Closed tvdbogert closed 9 years ago
I just sent you trial 079.
Currently the spectra don't really give a "nice" picture of the frequency content. I don't think smoothing them is a bad idea. I don't think it would be invalidating what we want to show.
Using a shorter duration of the signal would probably be fine.
Thanks for sending the file. I will try a few things on this.
On 12/14/2014 7:40 PM, Jason K. Moore wrote:
I just sent you trial 079.
Currently the spectra don't really give a "nice" picture of the frequency content. I don't think smoothing them is a bad idea.
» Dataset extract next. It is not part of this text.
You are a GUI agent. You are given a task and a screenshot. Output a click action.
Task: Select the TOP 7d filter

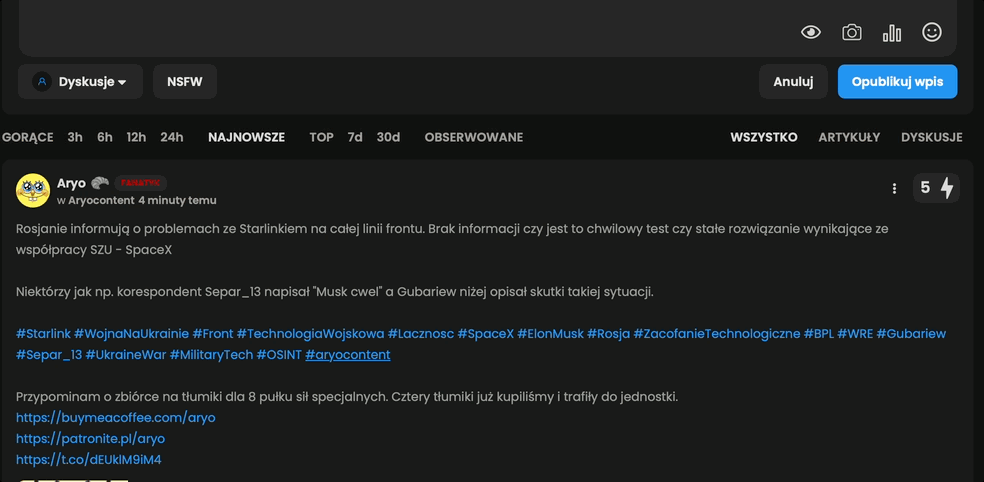pos(355,137)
I don't think it would be invalidating what we want to show.
Using a shorter duration of the signal would probably be fine.
— Reply to this email directly or view it on GitHub https://github.com/csu-hmc/perturbed-data-paper/issues/77#issuecomment-66937940.
This is not as easy as I thought. It's not completely clear to me yet, but here's what I found so far.
Here is a plot and the code that produced it (this does not show that I selected only the 8 minutes of perturbed walking).
% resample to 1000 Hz
Fs = 1000;
T = 1/Fs;
output_slow = interp1(output_slow_time, output_slow, output_slow_time(1):T:output_slow_time(end));
%Lengths
L_output_slow=length(output_slow);
%NFFT
NFFT_output_slow = (L_output_slow);
%FI
fi_output_slow = Fs/2*linspace(0,1,NFFT_output_slow/2+1);
%Y
Y_output_slow = abs(fft(output_slow,NFFT_output_slow))/L_output_slow;
% smooth the spectrum by doing a moving average
window = 0.1; % smoothing window in Hz
Nwindow = round(window/(Fs/NFFT_output_slow))
smY_output_slow = conv(Y_output_slow,ones(Nwindow,1)/Nwindow,'same');
figure(2)
plot(fi_output_slow,2*Y_output_slow(1:NFFT_output_slow/2+1),'Color',[0.2157 0.4706 0.7490])
hold on
plot(fi_output_slow,2*smY_output_slow(1:NFFT_output_slow/2+1),'r')
legend('Output, not smoothed','smoothed')
title('Slow Walking (0.8 m/s)','Fontweight','bold')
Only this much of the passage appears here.